AIP-145

Ranges

Services often need to represent ranges of discrete or continuous values. These have wide differences in meaning, and come in many types: integers, floats, and timestamps, just to name a few, and the expected meaning of a range can vary in subtle ways depending on the type of range being discussed.

Guidance

A resource or message representing a range should ordinarily use two separate fields of the same type, with prefixes start_ and end_:

// A representation of a chapter in a book.
message Chapter {
  string title = 1;

  // The page where this chapter begins.
  int32 start_page = 2;

  // The page where the next chapter or section begins.
  int32 end_page = 3;
}

Inclusive or exclusive ranges

Fields representing ranges should use inclusive start values and exclusive end values (half-closed intervals) in most situations; in interval notation: [start_xxx, end_xxx).

Exclusive end values are preferable for the following reasons:

  • It conforms to user expectations, particularly for continuous values such as timestamps, and avoids the need to express imprecise "limit values" (e.g. 2012-04-20T23:59:59).
  • It is consistent with most common programming languages, including C++, Java, Python, and Go.
  • It is easier to reason about abutting ranges: [0, x), [x, y), [y, z), where values are chainable from one range to the next.

Timestamp intervals

The following section describes the use of the google.type.Interval type, found amongst the common protos that are described in AIP-213. This type represents a range between two timestamps, with an inclusive start value and exclusive end value.

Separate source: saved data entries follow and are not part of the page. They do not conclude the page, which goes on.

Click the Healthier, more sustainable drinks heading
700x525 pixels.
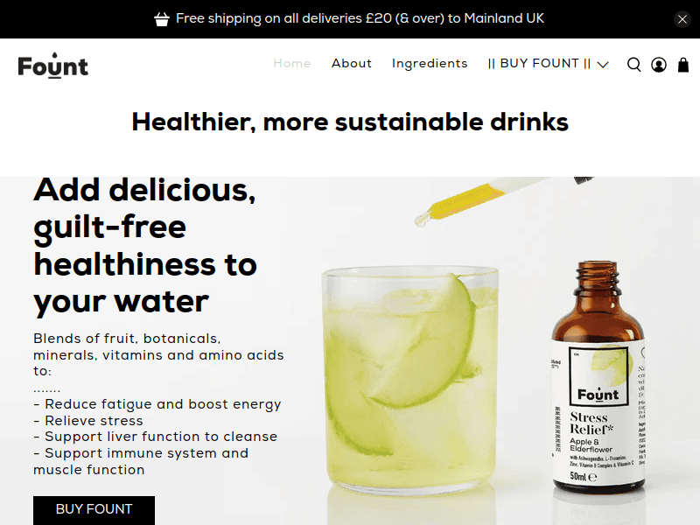tap(350, 122)
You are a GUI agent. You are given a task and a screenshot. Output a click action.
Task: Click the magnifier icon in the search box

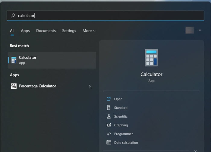(x=13, y=16)
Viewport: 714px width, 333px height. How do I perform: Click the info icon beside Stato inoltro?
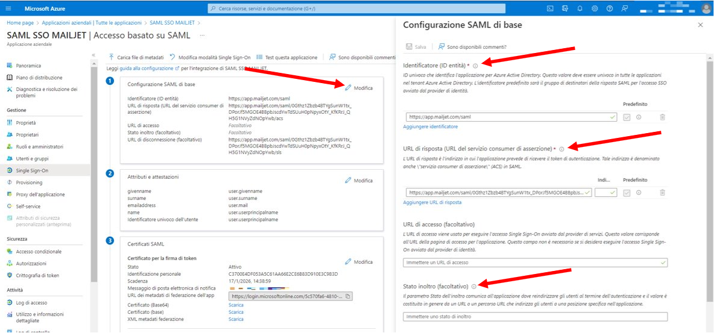[473, 287]
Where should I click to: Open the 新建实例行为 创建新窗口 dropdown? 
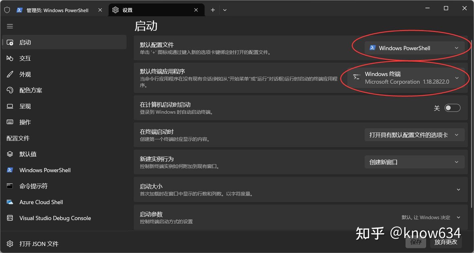(x=414, y=162)
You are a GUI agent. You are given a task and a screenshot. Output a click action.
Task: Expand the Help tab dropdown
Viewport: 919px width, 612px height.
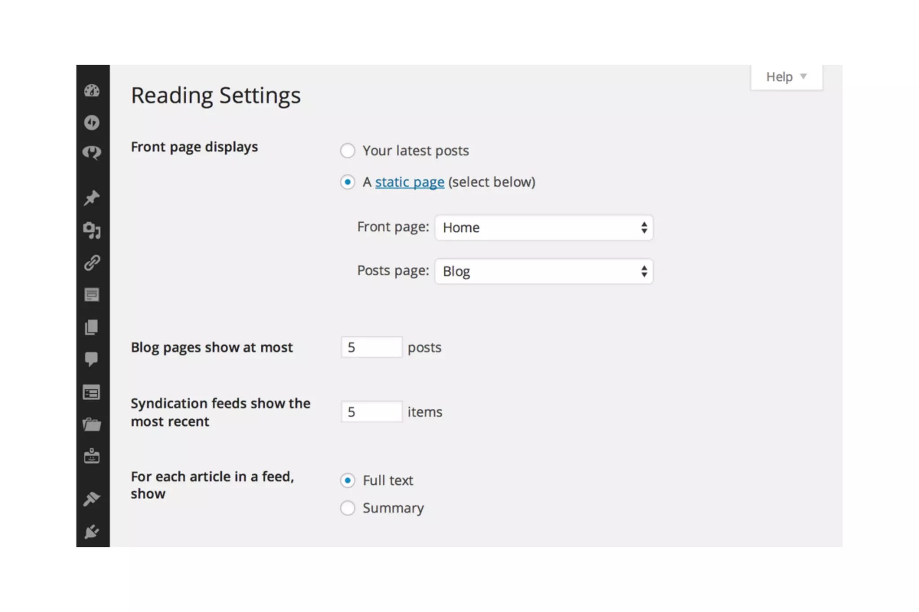786,77
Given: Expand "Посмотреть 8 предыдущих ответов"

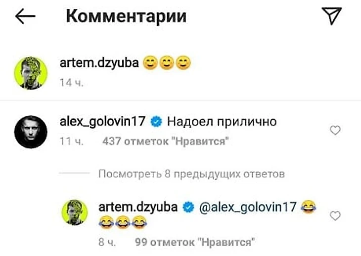Looking at the screenshot, I should pos(191,174).
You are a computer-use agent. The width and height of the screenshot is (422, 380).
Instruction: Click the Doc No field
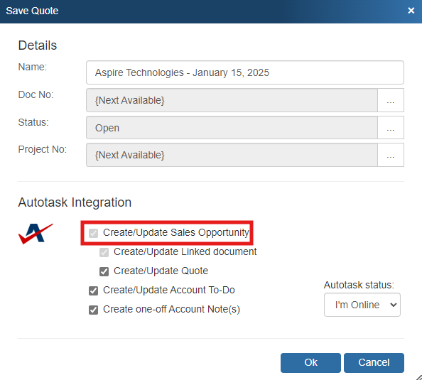pyautogui.click(x=232, y=100)
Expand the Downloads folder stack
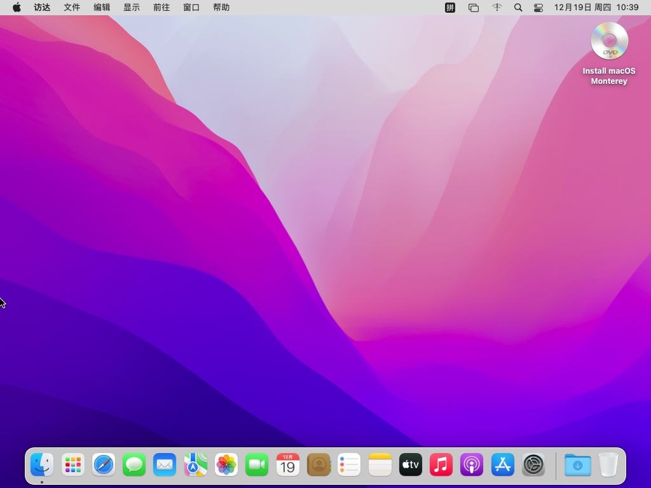 pyautogui.click(x=577, y=465)
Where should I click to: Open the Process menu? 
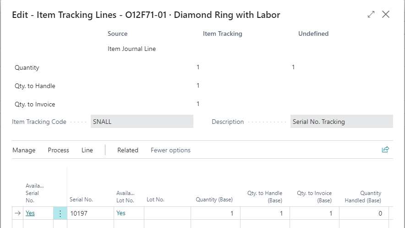pos(58,150)
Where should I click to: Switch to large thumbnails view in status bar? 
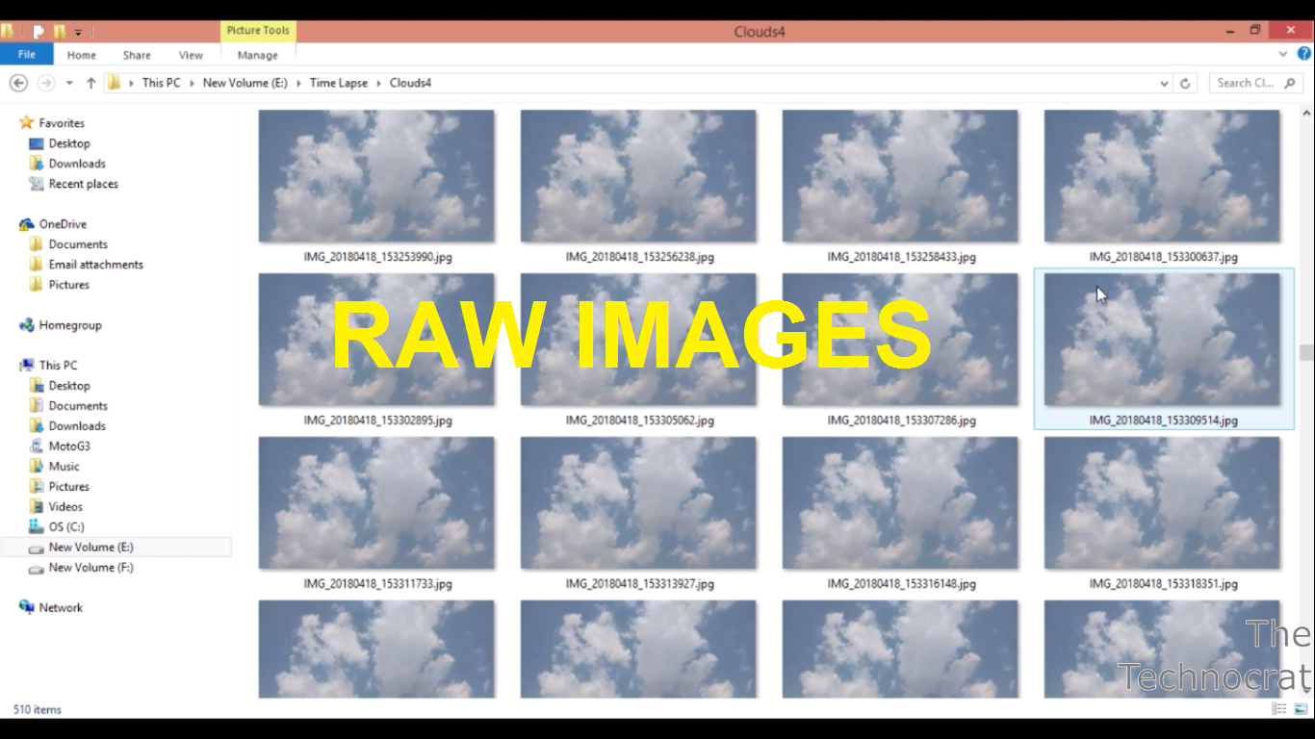pos(1302,709)
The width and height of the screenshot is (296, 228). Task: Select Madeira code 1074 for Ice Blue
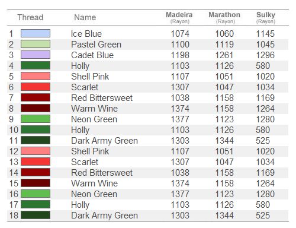pos(180,34)
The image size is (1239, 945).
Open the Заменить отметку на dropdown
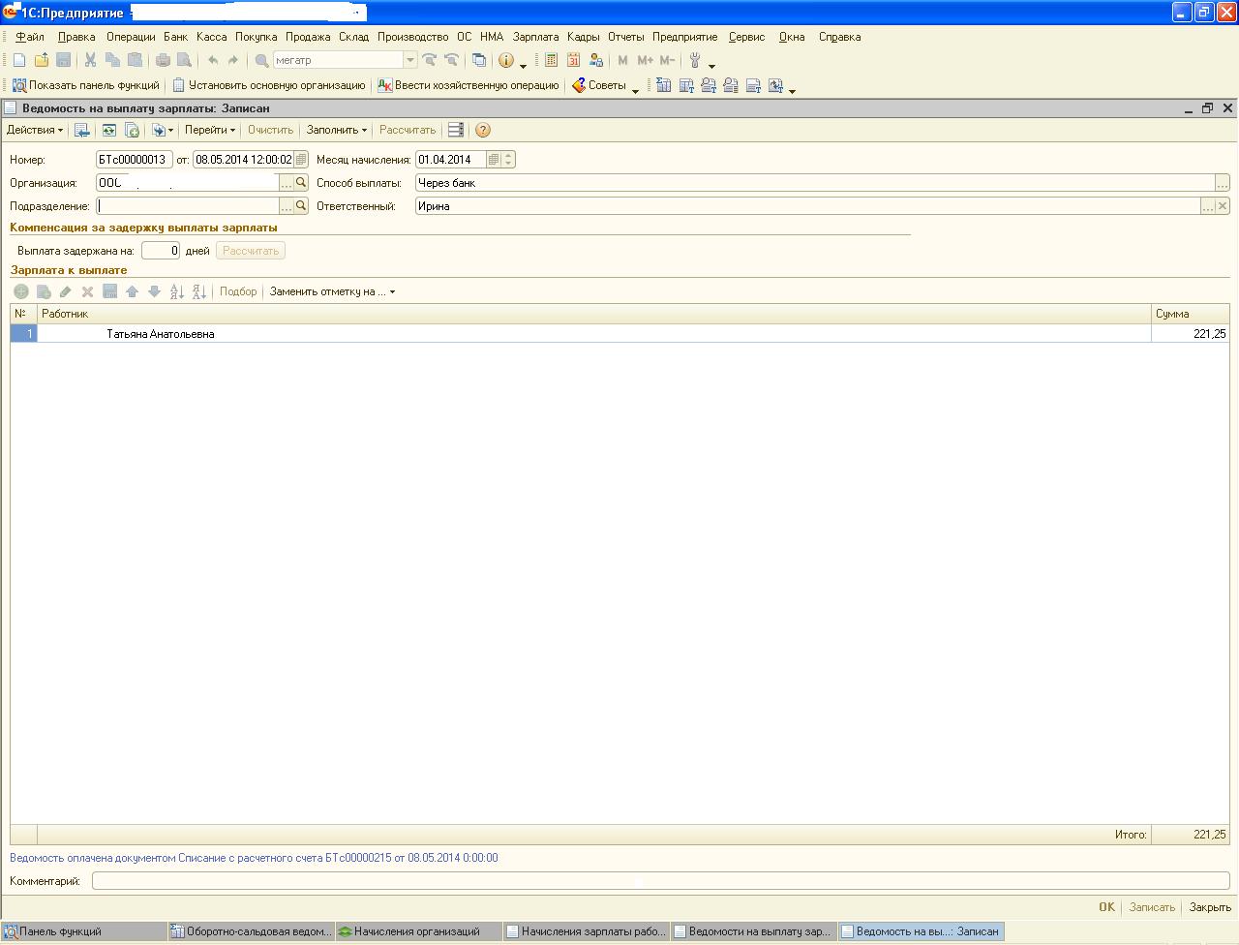pos(332,291)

Ranges between two timestamps which conform to the expectations of the Interval message should use this rather than having separate start and end fields. This allows client code to be written against the Interval message (such as checking whether a given timestamp occurs within the interval) and reused across multiple intervals in the same API, or even across multiple APIs.

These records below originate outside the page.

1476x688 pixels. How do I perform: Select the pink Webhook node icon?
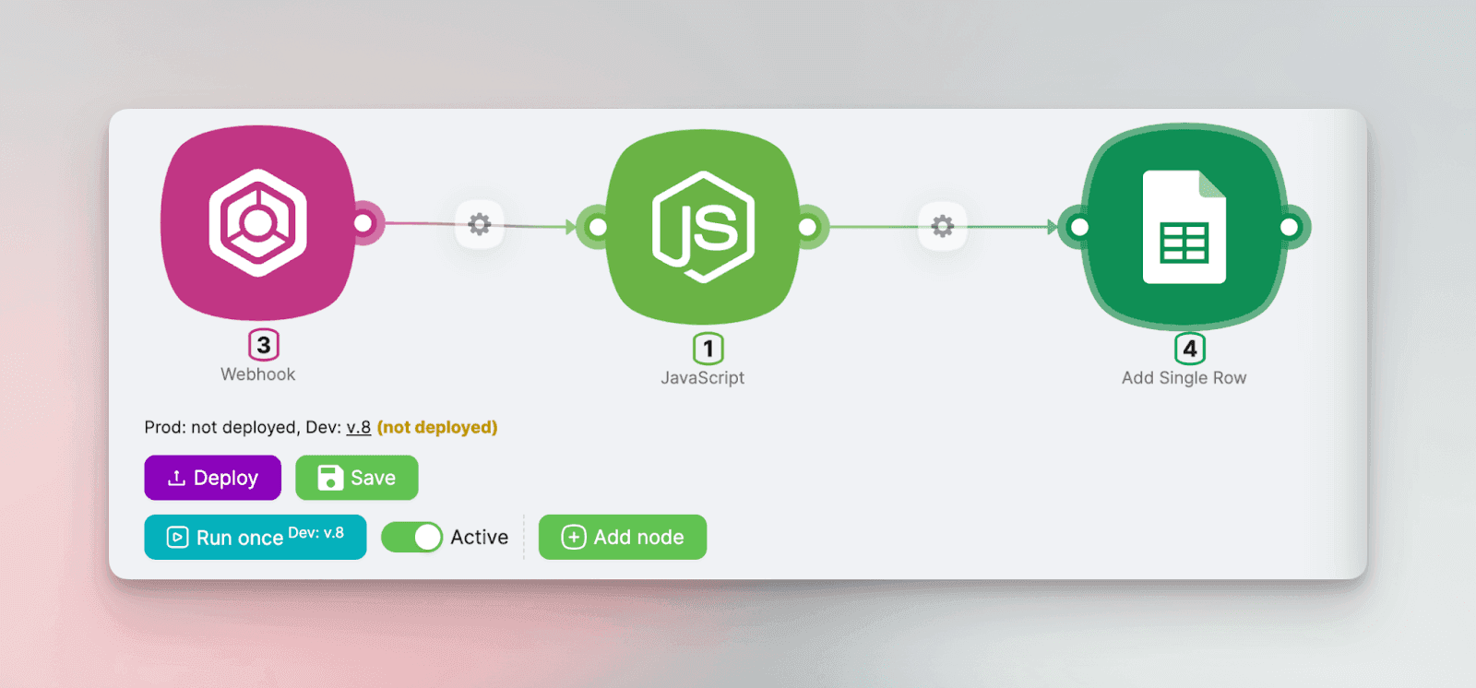pos(257,223)
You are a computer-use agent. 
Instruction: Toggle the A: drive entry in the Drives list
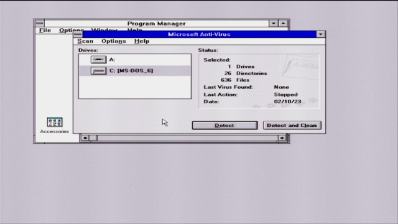(135, 60)
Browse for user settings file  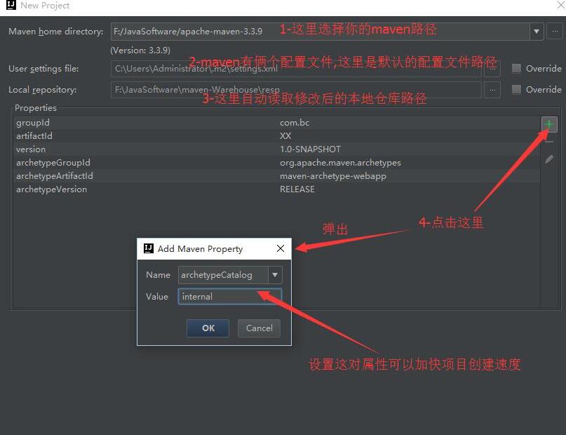pos(492,69)

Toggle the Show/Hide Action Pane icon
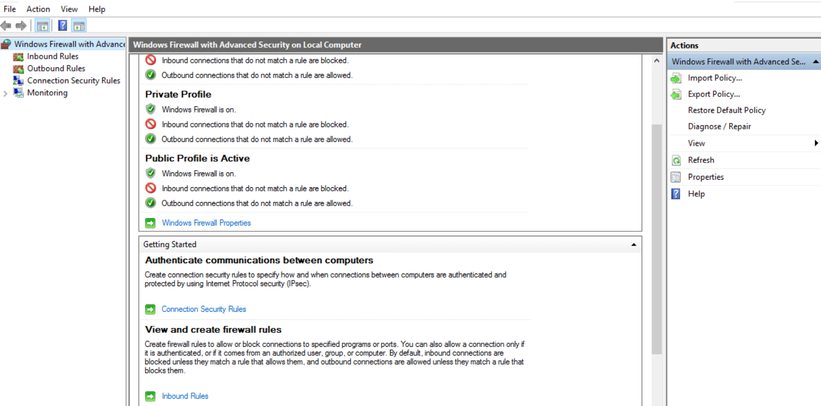click(x=79, y=26)
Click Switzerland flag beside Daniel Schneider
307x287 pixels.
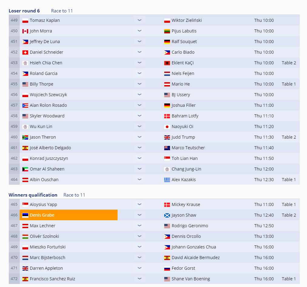click(x=25, y=52)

APIs may use start and end timestamp fields instead. In particular, if a message within an API is inherently describing an interval with extra information about that interval, the additional level of nesting introduced by using the Interval message may be undesirable.

Exceptions

In some cases, there is significant colloquial precedent for inclusive start and end values (closed intervals), to the point that using an exclusive end value would be confusing even for people accustomed to them.

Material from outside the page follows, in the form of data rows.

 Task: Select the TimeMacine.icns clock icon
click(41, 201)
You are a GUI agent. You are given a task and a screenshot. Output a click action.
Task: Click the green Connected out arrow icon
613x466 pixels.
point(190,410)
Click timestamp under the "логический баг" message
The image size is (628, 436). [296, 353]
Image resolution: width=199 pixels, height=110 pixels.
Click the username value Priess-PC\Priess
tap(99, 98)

For example, when discussing dates (not to be confused with timestamps), most people use inclusive end: a conference with dates "April 21-23" is expected to run for three days: April 21, April 22, and April 23. This is also true for days of the week: a business that is open "Monday through Friday" is open, not closed, on Fridays.

In this situation, the prefixes first and last should be used instead:

// A representation of a chapter in a book.
message Chapter {
  string title = 1;

  // The first page of the chapter.
  int32 first_page = 2;

  // The last page of the chapter.
  int32 last_page = 3;
}

Fields representing ranges with significant colloquial precedent for inclusive start and end values should use inclusive end values with first_ and last_ prefixes for those ranges only. The service should still use exclusive end values for other ranges where this does not apply, and must clearly document each range as inclusive or exclusive.